»»

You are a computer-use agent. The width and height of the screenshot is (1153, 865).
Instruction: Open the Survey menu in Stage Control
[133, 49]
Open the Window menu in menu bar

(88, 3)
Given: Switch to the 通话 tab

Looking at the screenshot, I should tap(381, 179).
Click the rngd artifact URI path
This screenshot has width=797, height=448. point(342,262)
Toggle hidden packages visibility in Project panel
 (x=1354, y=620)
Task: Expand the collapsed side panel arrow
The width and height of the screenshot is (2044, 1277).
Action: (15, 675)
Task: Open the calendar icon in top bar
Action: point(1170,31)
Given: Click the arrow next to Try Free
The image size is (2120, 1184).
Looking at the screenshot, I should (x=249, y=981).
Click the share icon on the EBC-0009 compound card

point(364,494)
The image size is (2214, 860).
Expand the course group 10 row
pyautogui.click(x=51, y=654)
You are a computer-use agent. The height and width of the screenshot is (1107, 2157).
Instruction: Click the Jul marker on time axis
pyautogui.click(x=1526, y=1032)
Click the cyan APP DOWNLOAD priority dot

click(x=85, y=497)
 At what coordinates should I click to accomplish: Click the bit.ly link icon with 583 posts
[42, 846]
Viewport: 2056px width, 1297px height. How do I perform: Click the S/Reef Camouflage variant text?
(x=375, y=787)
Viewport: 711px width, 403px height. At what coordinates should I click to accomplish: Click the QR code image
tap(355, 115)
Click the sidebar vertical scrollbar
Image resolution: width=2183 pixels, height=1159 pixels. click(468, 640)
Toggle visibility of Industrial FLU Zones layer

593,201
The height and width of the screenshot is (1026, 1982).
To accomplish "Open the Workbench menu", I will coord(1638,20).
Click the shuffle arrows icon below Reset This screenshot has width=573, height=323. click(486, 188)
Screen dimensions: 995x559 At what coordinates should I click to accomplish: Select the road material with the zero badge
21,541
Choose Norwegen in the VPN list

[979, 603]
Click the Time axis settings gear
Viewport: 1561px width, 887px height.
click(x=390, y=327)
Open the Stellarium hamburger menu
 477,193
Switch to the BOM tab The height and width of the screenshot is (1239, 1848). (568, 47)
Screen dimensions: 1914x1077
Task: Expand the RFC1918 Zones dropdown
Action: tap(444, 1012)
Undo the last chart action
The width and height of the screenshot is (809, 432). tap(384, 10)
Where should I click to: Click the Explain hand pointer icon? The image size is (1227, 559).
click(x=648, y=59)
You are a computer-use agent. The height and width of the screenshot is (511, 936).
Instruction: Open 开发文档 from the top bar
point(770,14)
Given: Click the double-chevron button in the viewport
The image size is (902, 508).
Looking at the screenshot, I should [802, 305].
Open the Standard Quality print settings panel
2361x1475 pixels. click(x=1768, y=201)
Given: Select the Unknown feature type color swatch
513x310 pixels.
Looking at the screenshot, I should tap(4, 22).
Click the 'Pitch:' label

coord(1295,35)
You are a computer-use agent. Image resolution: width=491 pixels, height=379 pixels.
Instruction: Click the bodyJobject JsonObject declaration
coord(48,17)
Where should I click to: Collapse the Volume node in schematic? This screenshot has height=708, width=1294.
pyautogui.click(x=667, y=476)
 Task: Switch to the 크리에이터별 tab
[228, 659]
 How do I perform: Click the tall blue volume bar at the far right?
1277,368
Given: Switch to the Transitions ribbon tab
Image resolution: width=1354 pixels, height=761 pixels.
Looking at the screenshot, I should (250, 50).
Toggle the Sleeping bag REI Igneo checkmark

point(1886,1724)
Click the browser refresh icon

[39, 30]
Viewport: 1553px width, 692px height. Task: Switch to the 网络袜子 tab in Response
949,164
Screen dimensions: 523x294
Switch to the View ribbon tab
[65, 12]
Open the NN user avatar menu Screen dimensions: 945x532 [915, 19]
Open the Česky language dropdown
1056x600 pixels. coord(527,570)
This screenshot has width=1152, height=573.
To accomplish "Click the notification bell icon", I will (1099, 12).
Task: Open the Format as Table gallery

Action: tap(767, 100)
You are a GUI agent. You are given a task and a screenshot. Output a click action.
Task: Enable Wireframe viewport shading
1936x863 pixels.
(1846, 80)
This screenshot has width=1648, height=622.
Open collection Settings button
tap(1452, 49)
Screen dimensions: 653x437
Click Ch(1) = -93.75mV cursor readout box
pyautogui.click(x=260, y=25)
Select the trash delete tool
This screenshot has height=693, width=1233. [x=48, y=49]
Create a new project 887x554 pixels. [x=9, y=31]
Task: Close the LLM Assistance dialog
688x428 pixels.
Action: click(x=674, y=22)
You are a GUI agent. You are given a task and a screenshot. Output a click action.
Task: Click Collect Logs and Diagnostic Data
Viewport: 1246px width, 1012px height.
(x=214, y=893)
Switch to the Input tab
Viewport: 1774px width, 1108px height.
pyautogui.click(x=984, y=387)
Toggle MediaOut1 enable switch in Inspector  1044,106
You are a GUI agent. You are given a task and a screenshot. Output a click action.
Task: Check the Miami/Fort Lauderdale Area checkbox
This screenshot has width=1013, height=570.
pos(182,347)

««

## Required work
The entire listing is to be retyped exactly.

## Task output
You are a computer-use agent. The width and height of the screenshot is (1153, 865).
Instruction: Open the Survey menu in Stage Control
[133, 49]
Open the Window menu in menu bar

(88, 3)
Given: Switch to the 通话 tab

Looking at the screenshot, I should tap(381, 179).
Click the rngd artifact URI path
This screenshot has width=797, height=448. point(342,262)
Toggle hidden packages visibility in Project panel
 (x=1354, y=620)
Task: Expand the collapsed side panel arrow
The width and height of the screenshot is (2044, 1277).
Action: (15, 675)
Task: Open the calendar icon in top bar
Action: point(1170,31)
Given: Click the arrow next to Try Free
The image size is (2120, 1184).
Looking at the screenshot, I should (x=249, y=981).
Click the share icon on the EBC-0009 compound card

point(364,494)
The image size is (2214, 860).
Expand the course group 10 row
pyautogui.click(x=51, y=654)
You are a computer-use agent. The height and width of the screenshot is (1107, 2157).
Instruction: Click the Jul marker on time axis
pyautogui.click(x=1526, y=1032)
Click the cyan APP DOWNLOAD priority dot

click(x=85, y=497)
 At what coordinates should I click to accomplish: Click the bit.ly link icon with 583 posts
[42, 846]
Viewport: 2056px width, 1297px height. How do I perform: Click the S/Reef Camouflage variant text?
(x=375, y=787)
Viewport: 711px width, 403px height. At what coordinates should I click to accomplish: Click the QR code image
tap(355, 115)
Click the sidebar vertical scrollbar
Image resolution: width=2183 pixels, height=1159 pixels. click(468, 640)
Toggle visibility of Industrial FLU Zones layer

593,201
The height and width of the screenshot is (1026, 1982).
To accomplish "Open the Workbench menu", I will coord(1638,20).
Click the shuffle arrows icon below Reset This screenshot has width=573, height=323. click(486, 188)
Screen dimensions: 995x559 At what coordinates should I click to accomplish: Select the road material with the zero badge
21,541
Choose Norwegen in the VPN list

[979, 603]
Click the Time axis settings gear
Viewport: 1561px width, 887px height.
click(x=390, y=327)
Open the Stellarium hamburger menu
 477,193
Switch to the BOM tab The height and width of the screenshot is (1239, 1848). (568, 47)
Screen dimensions: 1914x1077
Task: Expand the RFC1918 Zones dropdown
Action: tap(444, 1012)
Undo the last chart action
The width and height of the screenshot is (809, 432). tap(384, 10)
Where should I click to: Click the Explain hand pointer icon? The image size is (1227, 559).
click(x=648, y=59)
You are a computer-use agent. The height and width of the screenshot is (511, 936).
Instruction: Open 开发文档 from the top bar
point(770,14)
Given: Click the double-chevron button in the viewport
The image size is (902, 508).
Looking at the screenshot, I should [802, 305].
Open the Standard Quality print settings panel
2361x1475 pixels. click(x=1768, y=201)
Given: Select the Unknown feature type color swatch
513x310 pixels.
Looking at the screenshot, I should tap(4, 22).
Click the 'Pitch:' label

coord(1295,35)
You are a computer-use agent. Image resolution: width=491 pixels, height=379 pixels.
Instruction: Click the bodyJobject JsonObject declaration
coord(48,17)
Where should I click to: Collapse the Volume node in schematic? This screenshot has height=708, width=1294.
pyautogui.click(x=667, y=476)
 Task: Switch to the 크리에이터별 tab
[228, 659]
 How do I perform: Click the tall blue volume bar at the far right?
1277,368
Given: Switch to the Transitions ribbon tab
Image resolution: width=1354 pixels, height=761 pixels.
Looking at the screenshot, I should (250, 50).
Toggle the Sleeping bag REI Igneo checkmark

point(1886,1724)
Click the browser refresh icon

[39, 30]
Viewport: 1553px width, 692px height. Task: Switch to the 网络袜子 tab in Response
949,164
Screen dimensions: 523x294
Switch to the View ribbon tab
[65, 12]
Open the NN user avatar menu Screen dimensions: 945x532 [915, 19]
Open the Česky language dropdown
1056x600 pixels. coord(527,570)
This screenshot has width=1152, height=573.
To accomplish "Click the notification bell icon", I will (1099, 12).
Task: Open the Format as Table gallery

Action: tap(767, 100)
You are a GUI agent. You are given a task and a screenshot. Output a click action.
Task: Enable Wireframe viewport shading
1936x863 pixels.
(1846, 80)
This screenshot has width=1648, height=622.
Open collection Settings button
tap(1452, 49)
Screen dimensions: 653x437
Click Ch(1) = -93.75mV cursor readout box
pyautogui.click(x=260, y=25)
Select the trash delete tool
This screenshot has height=693, width=1233. [x=48, y=49]
Create a new project 887x554 pixels. [x=9, y=31]
Task: Close the LLM Assistance dialog
688x428 pixels.
Action: click(x=674, y=22)
You are a GUI agent. You are given a task and a screenshot. Output a click action.
Task: Click Collect Logs and Diagnostic Data
Viewport: 1246px width, 1012px height.
(x=214, y=893)
Switch to the Input tab
Viewport: 1774px width, 1108px height.
pyautogui.click(x=984, y=387)
Toggle MediaOut1 enable switch in Inspector  1044,106
You are a GUI agent. You are given a task and a screenshot. Output a click action.
Task: Check the Miami/Fort Lauderdale Area checkbox
This screenshot has width=1013, height=570.
pos(182,347)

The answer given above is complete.